Hello stranger, como vai você?
Fevereiro é um mês estranho. Enquanto janeiro se arrasta, fevereiro logo de cara já promete ser mais curto que um mês normal (e aí você percebe que dois ou três dias fazem muita diferença na nossa percepção de tempo) e ainda tem o carnaval, que suspende uma semana inteira no tempo e no espaço; sete dias vividos intensamente, seja no sofá ou na folia, que você não faz ideia pra onde foram depois que passam. E ainda tem meu aniversário no fim do mês, que me deixa mais sensível e introspectiva que o normal, e é como se o mundo lá fora e a realidade ao meu redor fossem só ruídos que vem e voltam, igual água entrando e saindo dos ouvidos de acordo com o balanço das ondas quando a gente flutua no mar.

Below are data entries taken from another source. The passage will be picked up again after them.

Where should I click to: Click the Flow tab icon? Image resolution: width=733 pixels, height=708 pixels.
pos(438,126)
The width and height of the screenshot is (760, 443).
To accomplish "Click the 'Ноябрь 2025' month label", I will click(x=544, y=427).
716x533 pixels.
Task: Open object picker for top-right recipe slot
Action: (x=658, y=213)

No fim de janeiro a Sofia mandou uma newsletter diferente, que me apresentou o conceito de moon list, uma listinha de perguntas sobre o que aconteceu na sua vida desde a última lua cheia. Essa proposta foi criada pelo fotógrafo Sam Abell como uma brincadeira que ele faz com a esposa no fim de cada mês (curiosidade: a lua cheia ocorre a cada 29,5 dias) e que a Leigh Patterson transformou em algo maior, um projeto em que todo mês ela convida três mulheres para responder algumas perguntas e reconstruir seus passados recentes.
Gostei tanto da ideia que marquei o dia 1º de março na agenda para não esquecer da lua (que acabei não vendo, já que choveu muito) e achei especialmente interessante responder isso agora no início de março, depois desse mês estranho que foi e sempre é fevereiro, agora que o ano finalmente pode começar.

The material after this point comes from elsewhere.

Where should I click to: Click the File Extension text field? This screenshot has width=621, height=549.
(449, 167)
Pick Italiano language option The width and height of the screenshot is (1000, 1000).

para ler ouvindo moon river - frank ocean
ou ainda still sane - lorde
e também new year's day - taylor swift
NATUREZA
Uma experiência íntima com o mundo natural
Choveu na sexta-feira de carnaval, como chove em todos os carnavais por aqui. Sabe quando acontece alguma coisa rara e as pessoas dizem "vai chover!"? Achei que minha decisão de pular carnaval fosse extraordinária o suficiente para provocar um efeito contrário, causando impacto na ordem natural das coisas para que não chovesse na sexta-feira de carnaval, mas não foi bem assim -- "essa natureza que não presta atenção em nós", escreveria Drummond. Estava na rua com meus amigos, glitter dourado pelo corpo, um short antigo de pijama compondo uma fantasia improvisada de bonita, uma garrafa de Cantina da Serra sendo passada de mão em mão. Estava começando a me divertir de verdade quando a chuva veio, forte, de uma vez.

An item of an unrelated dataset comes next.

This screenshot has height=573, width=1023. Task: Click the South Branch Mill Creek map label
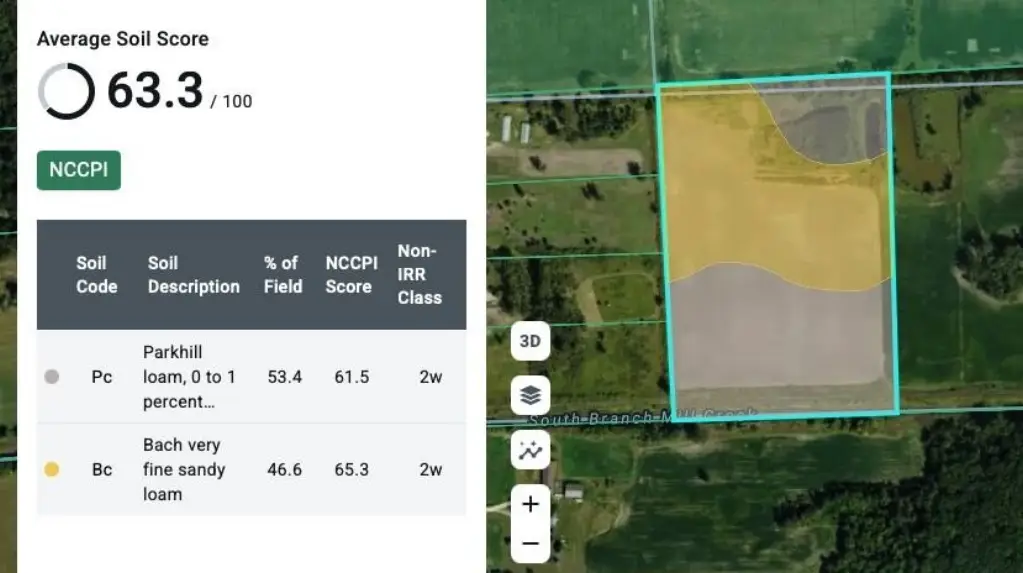tap(640, 416)
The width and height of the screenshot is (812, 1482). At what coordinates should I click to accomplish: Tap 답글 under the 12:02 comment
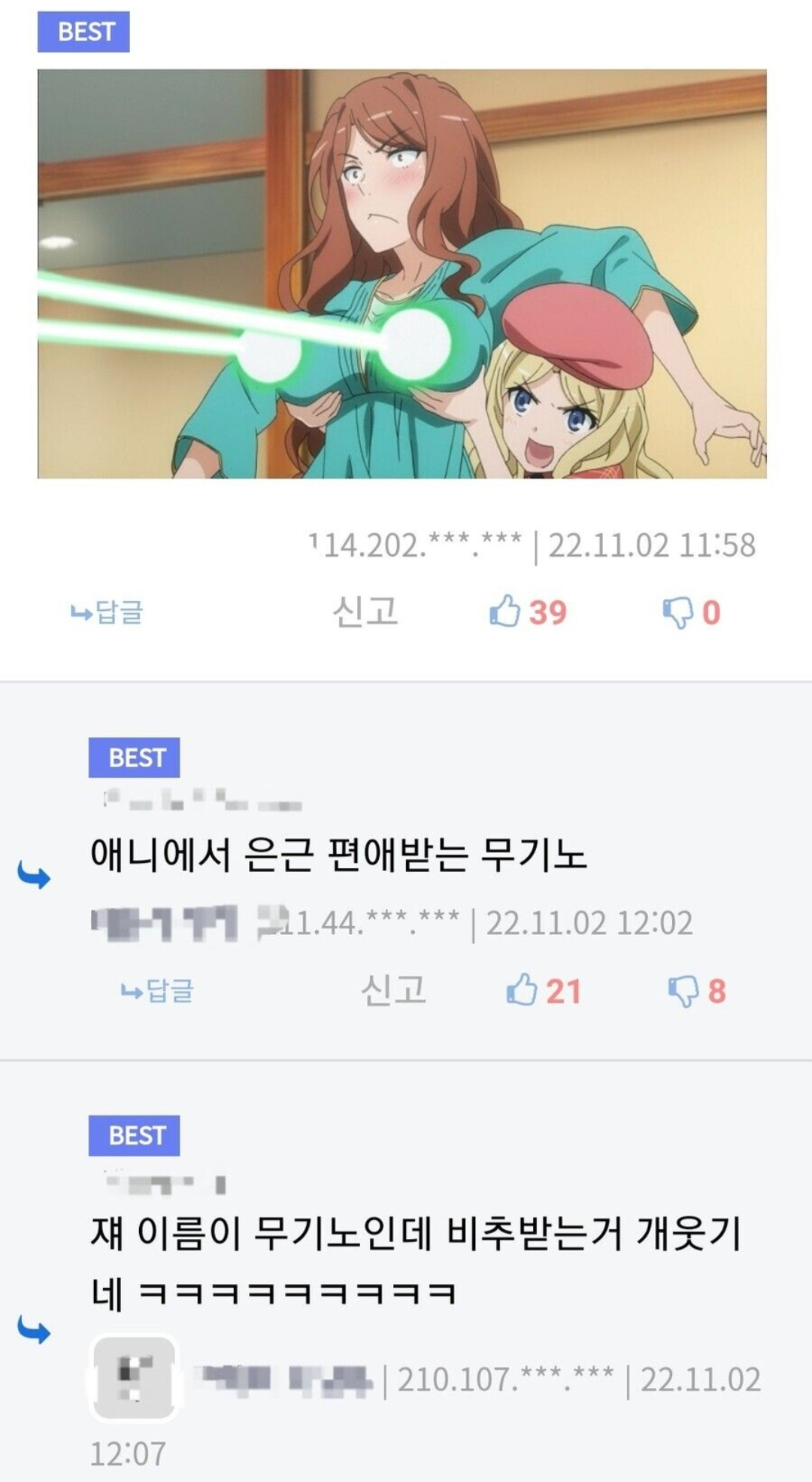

As pessoas correram pra se enfiar dentro dos bares que serviam de base pro bloquinho, a gente se espremeu embaixo da marquise fazendo muita força pra acreditar que aquela era uma chuva de verão que passaria logo. Encontrei pessoas que não via há anos, incluindo minha nêmesis da época da escola e o cara do cursinho que foi meu xodó no terceiro ano. Do outro lado da rua um cara simplesmente se jogou na enxurrada, que já formava um pequeno córrego, e fazia graça para as pessoas. Um grupo foi pro meio da rua e começou a fazer uma performance e as pessoas no bar gritavam incentivos. Depois de quase uma hora de resistência resolvemos nos refugir no Mcdonald's mais próximo. Pés e cabelos molhados, a gente não conseguia parar de rir e os atendentes estavam no clima, pareciam bêbados também. Foi o quarteirão com queijo mais gostoso que comi e choveu a noite inteira.
OBJETO (ANTIGO)
Algo que foi redescoberto ou tenha sido valorizado de um jeito diferente
Tenho vocação pra ser acumuladora e acho difícil me desfazer de algumas coisas sem utilidade alguma pensando que algum dia elas podem ser úteis então vou me arrepender pra sempre de ter me desfeito delas. "E se eu for pro carnaval?" é a desculpa que mais uso para manter nas minhas gavetas alguns acessórios inusitados, brindes de festa, roupas estranhas dos outros que peço de presente. Para honrar essa promessa de anos, na terça-feira de carnaval usei uma legging de renda que comprei quando tinha 15 anos e nunca usei. Ela era mais cafona do que eu lembrava e não consigo imaginar o que tinha na cabeça quando comprei, ou na da minha mãe que certamente pagou por ela, mas foi perfeita para minha fantasia de gótica flashdance e finalmente cumpriu seu papel na minha vida.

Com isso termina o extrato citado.